Client: A Small California Trial Court
The Challenge: Recent changes in California law have placed major new responsibilities on courts to manage their human resource functions while altering the way they are funded and their relationship to their counties and the state. In the past, California courts relied largely on county government to provide personnel services but now each Superior Court is required to be an independent employer. Rules, procedures and systems for employee classification, compensation, recruitment and testing, discipline and discharge and many other human resource functions are required. The client needed tools to establish quickly a fully independent, cost effective human resources operation to replace previous county services.
Our Approach: Our approach included evaluating the statutory and rule requirements for California trial court employment; benchmarking the court's employment practices against those of other California courts; and providing and evaluating options for delivery of human resources services.
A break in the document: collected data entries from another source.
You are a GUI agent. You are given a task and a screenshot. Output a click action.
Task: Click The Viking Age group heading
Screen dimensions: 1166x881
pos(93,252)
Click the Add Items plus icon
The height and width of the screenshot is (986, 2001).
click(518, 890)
Human Resource services vary widely in complexity (investigating discrimination complaints compared with maintaining personnel files), immediacy (from biweekly payroll processing to annual training) and impact on the management of the court (hiring qualified staff versus recording benefit changes). For each area of human resources services, we used the criteria of cost effectiveness and management flexibility to evaluate the following options for providing service:
- Relying on internal court staff;
- Collaborating with neighboring courts;
- Hiring vendors or consultants;
- Using staff analysts or other resources from the state Administrative Office of the Court; or
- Continuing to rely on the county.
- A recommended structure for the court's human resources operations.
- Options for providing each area of human resource services (e.g., in-house, under contract).
- Analysis of the staff hours or vendor cost of recommended options.
- Budgetary justifications for staff and contractual funding necessary to implement the recommendations.